ALMASat-1
- Mission type: Technology
- Operator: University of Bologna
- COSPAR ID: 2012-006B
- SATCAT no.: 38078

Spacecraft properties
- Launch mass: 12.5 kilograms (28 lb)
- Dimensions: 30 centimetres (12 in) cube

Start of mission
- Launch date: 13 February 2012, 10:00:00 UTC
- Rocket: Vega
- Launch site: Kourou ELA-1
- Contractor: Arianespace

End of mission
- Decay date: 25 April 2020

Orbital parameters
- Reference system: Geocentric
- Regime: Low Earth
- Perigee altitude: 311 kilometres (193 mi)
- Apogee altitude: 1,250 kilometres (780 mi)
- Inclination: 69.5 degrees
- Period: 100.32 minutes
- Epoch: 19 December 2013, 04:49:04 UTC

= ALMASat-1 =

ALMASat-1 (ALma MAter SATellite) was a micro satellite developed by University of Bologna for demonstrative purposes to benefit Earth observation missions. The project was funded by Italian Ministry of Research.

==About the satellite==
The satellite was made from high-quality aluminium and reinforced with eight stainless steel plates. Solar cells were mounted on four sides of satellite for providing the power required for satellite operation.

==Mission==
The work on development of ALMASat was started in 2003. It was expected to be launched into orbit on a Dnepr rocket. Later it was launched by Vega launch vehicle with other satellites on board.
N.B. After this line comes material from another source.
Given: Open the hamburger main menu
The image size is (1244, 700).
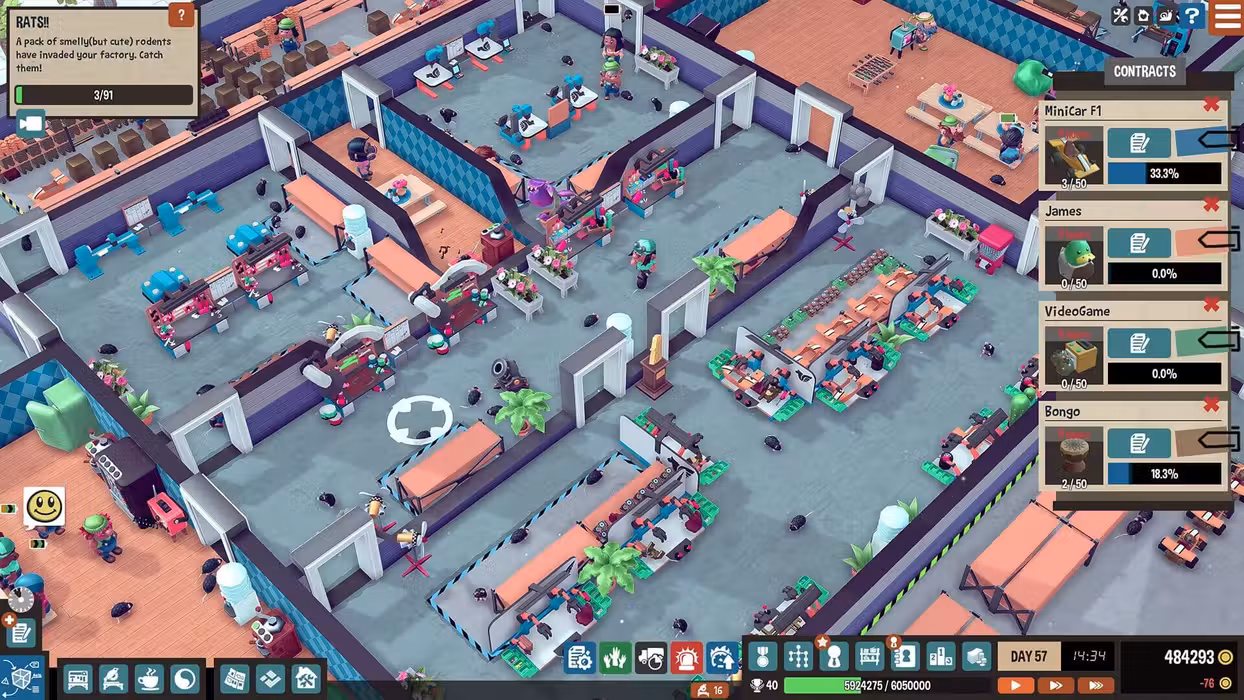Looking at the screenshot, I should point(1226,16).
The ALMASat-1 was a microsatellite having a cuboidal structure, meant for a demo purpose, it accommodated payloads of different sizes and power requirements.
The main purpose of ALMASat-1 was to test the 3-axis pointing accuracy for the future satellite launches.

==Launch==
ALMASAT-1 was launched by Vega launch system on February 13, 2012, from Kourou, French Guiana.

==Re-entry==
ALMASAT-1 decayed from orbit 25 April 2020.